◆ Work to be completed ◆
Transcribe exactly the line with "Instruction: Click the" and each line that follows it in the listing, down to the last, omitting all pictures.

____________

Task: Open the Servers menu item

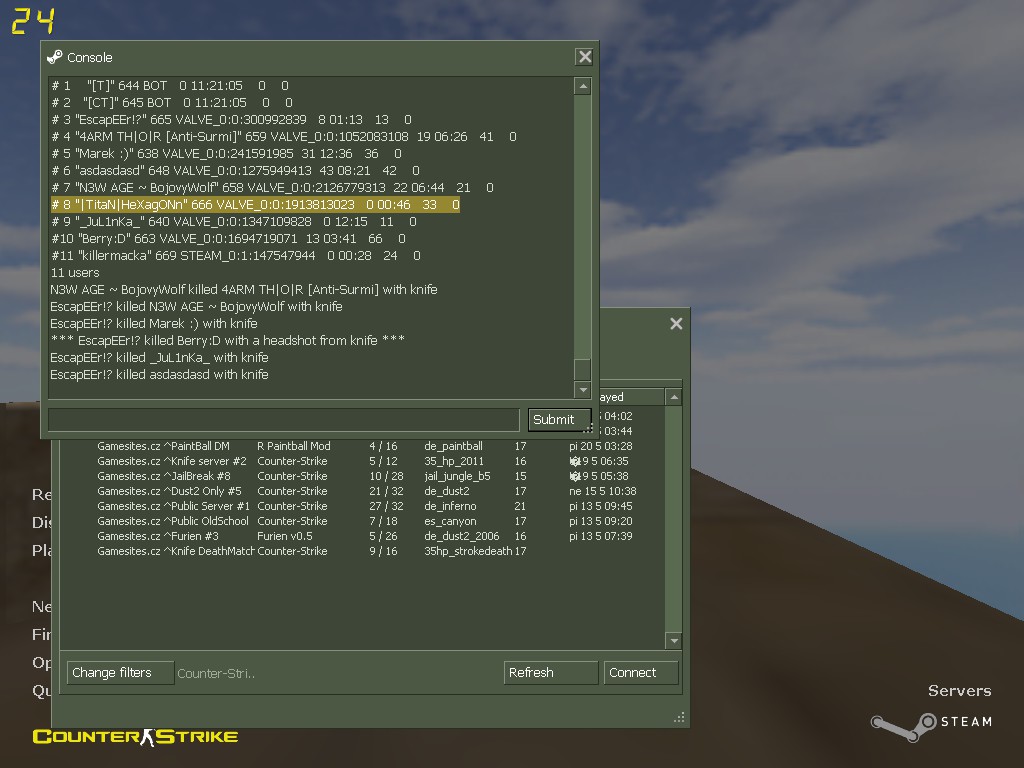Action: [959, 691]
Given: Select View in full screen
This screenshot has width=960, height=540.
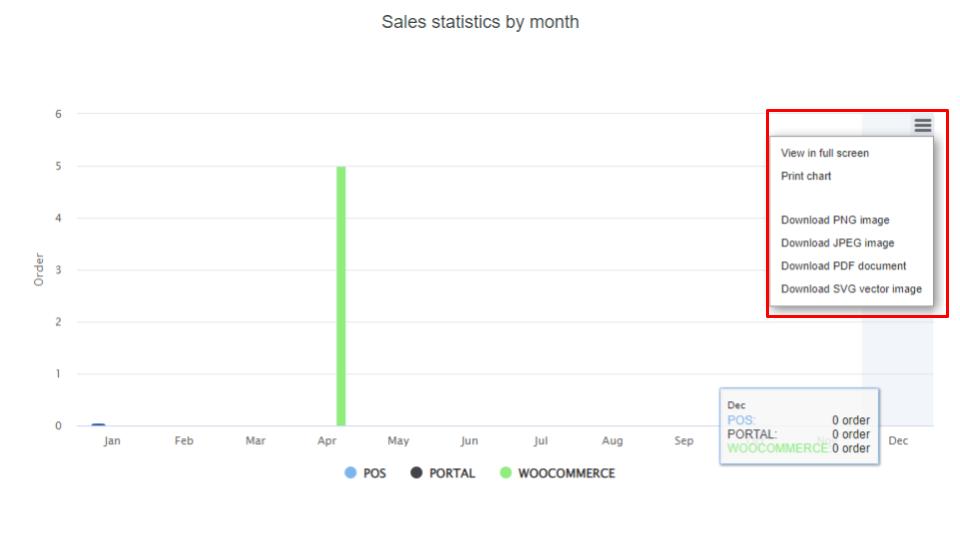Looking at the screenshot, I should (824, 153).
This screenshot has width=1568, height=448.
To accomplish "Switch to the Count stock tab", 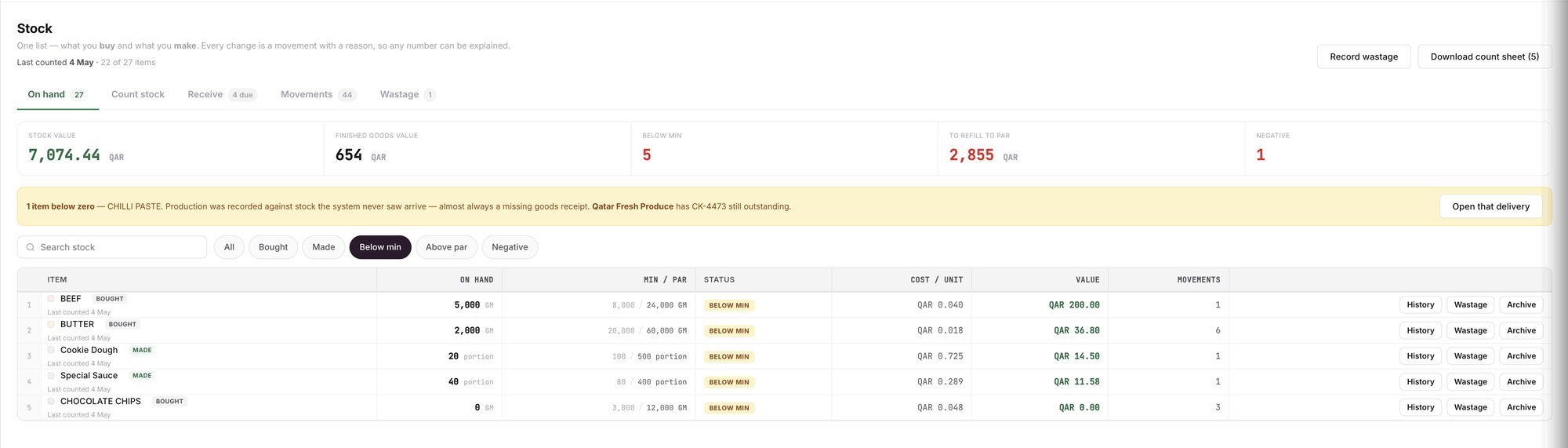I will point(138,94).
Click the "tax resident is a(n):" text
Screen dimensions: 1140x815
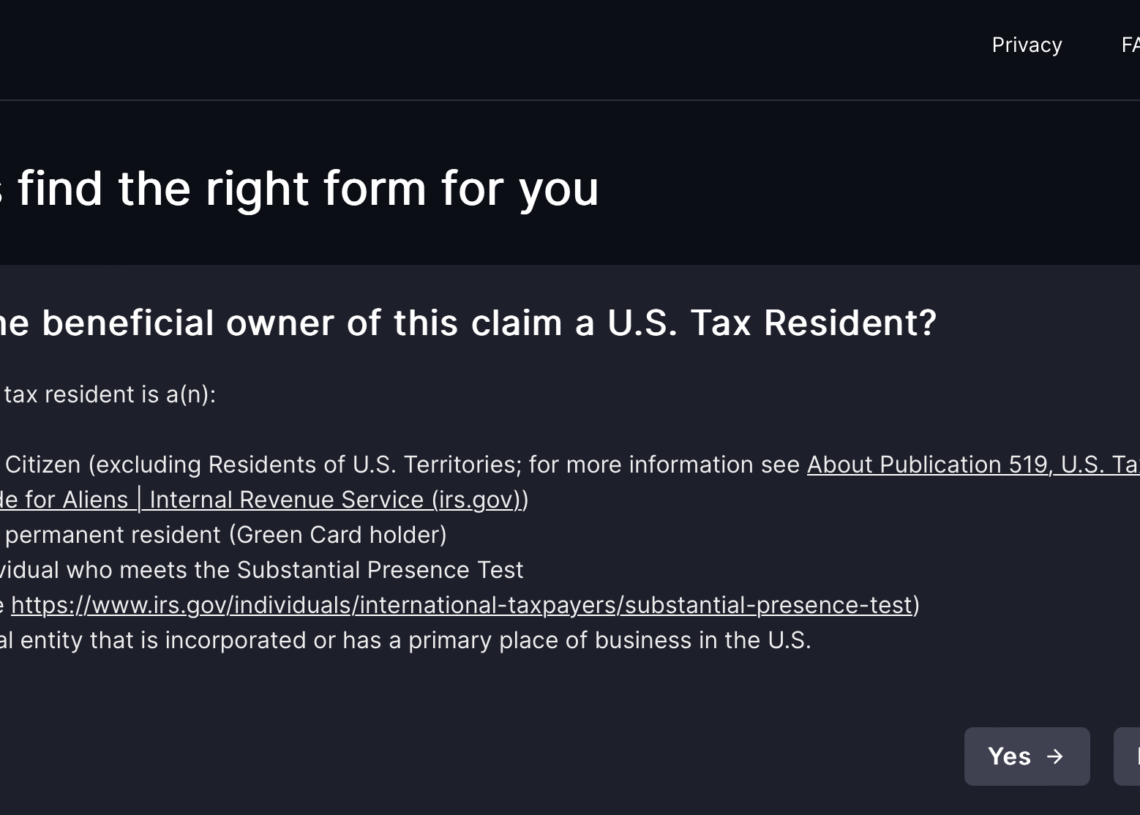point(109,394)
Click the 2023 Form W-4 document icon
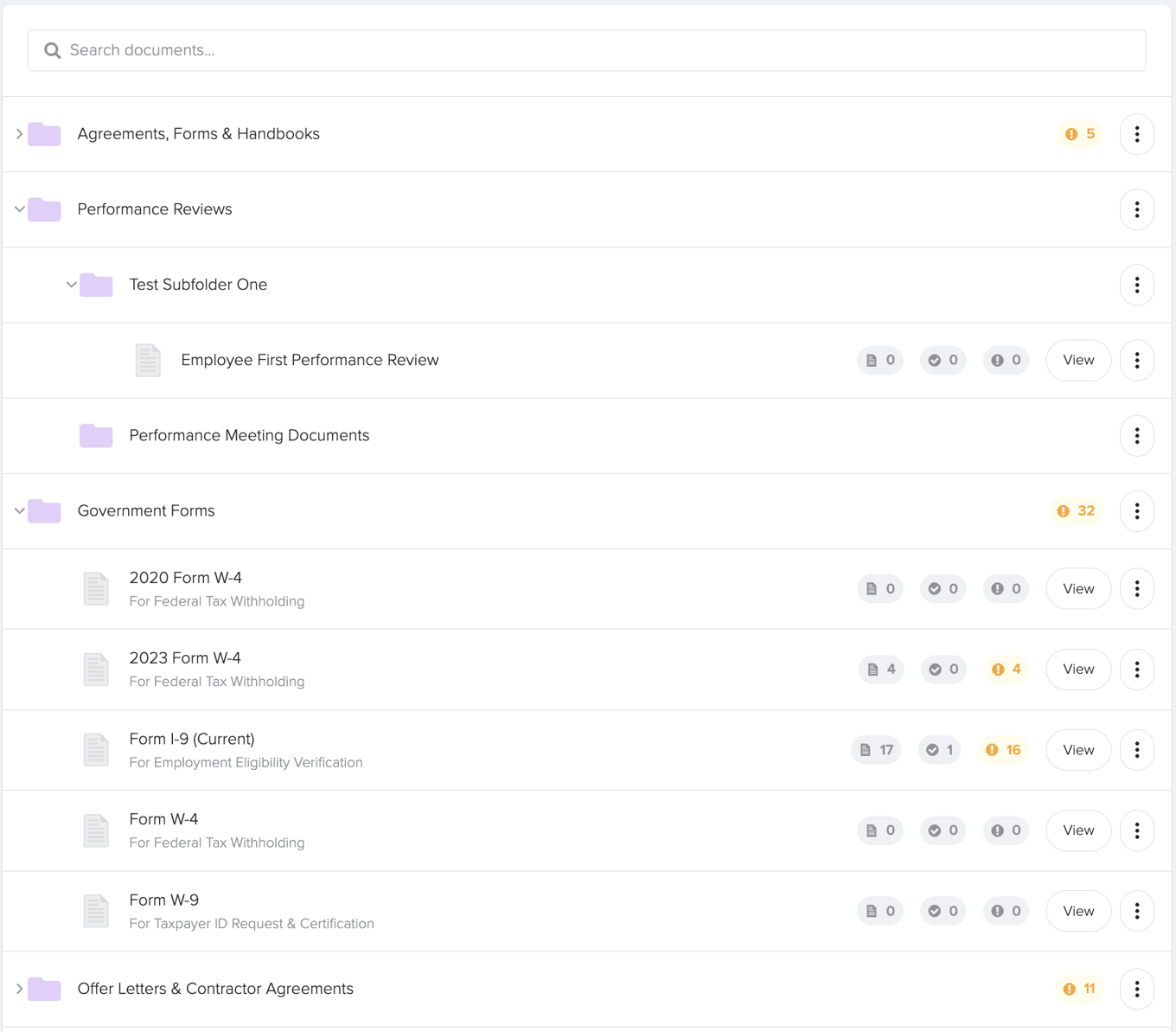Screen dimensions: 1176x1032 click(96, 670)
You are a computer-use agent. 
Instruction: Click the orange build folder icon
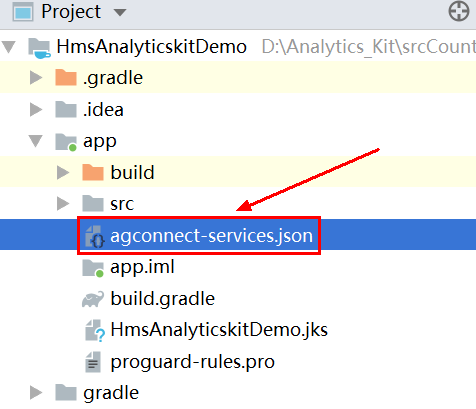coord(93,172)
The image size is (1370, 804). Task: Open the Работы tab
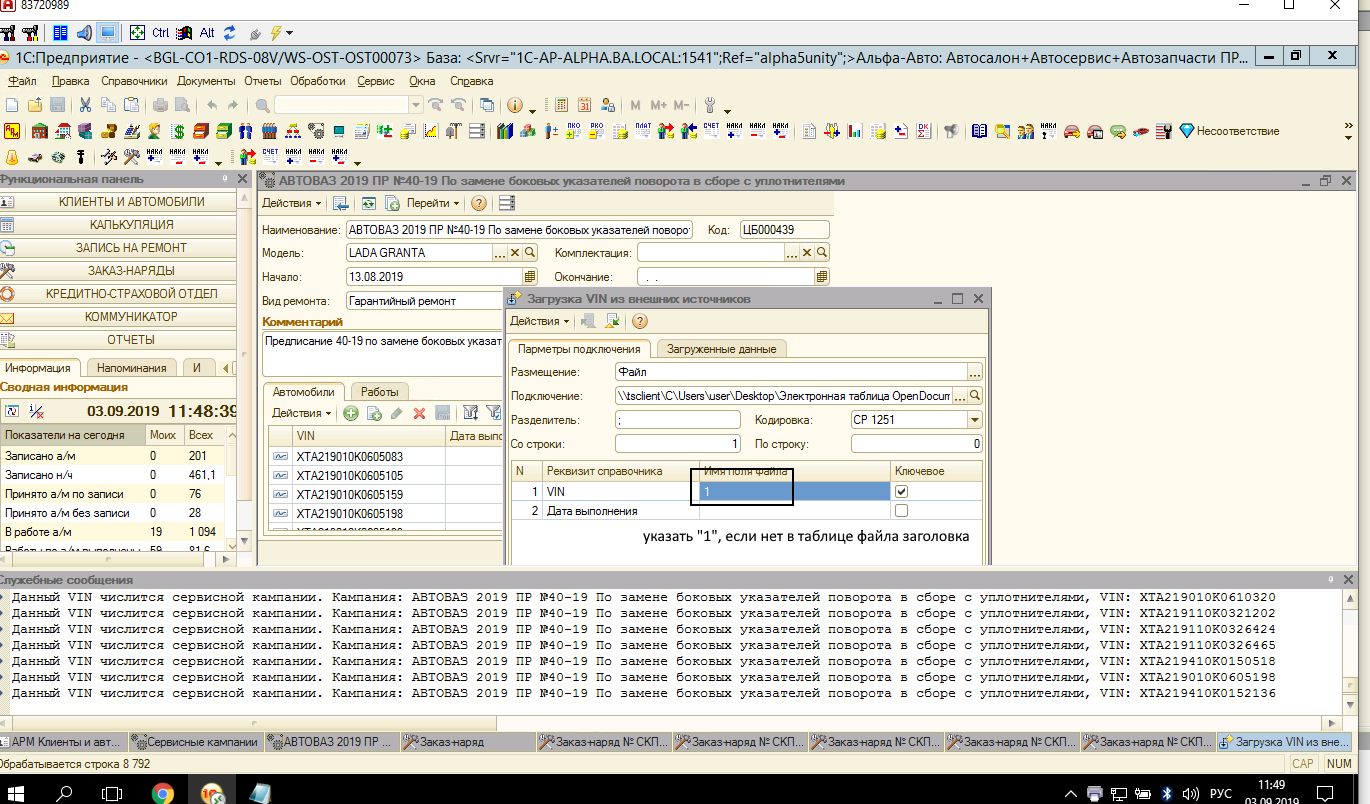(379, 392)
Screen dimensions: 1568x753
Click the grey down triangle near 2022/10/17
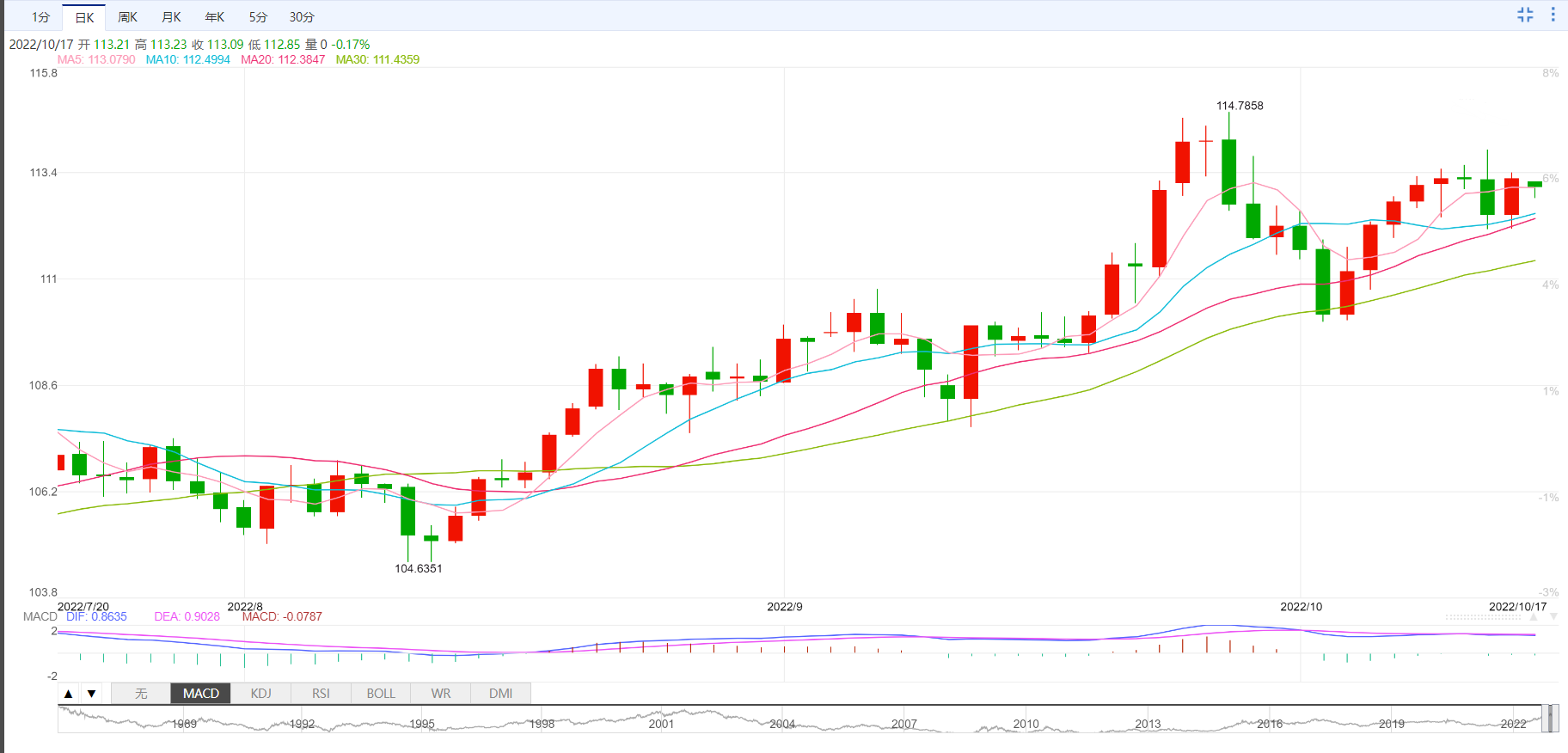(x=1553, y=616)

____________

◆ Solution for this problem ◆
Instruction: Click the orange build folder icon
coord(93,172)
The image size is (1370, 804). Task: Open the Работы tab
(379, 392)
Screen dimensions: 1568x753
Click the grey down triangle near 2022/10/17
(x=1553, y=616)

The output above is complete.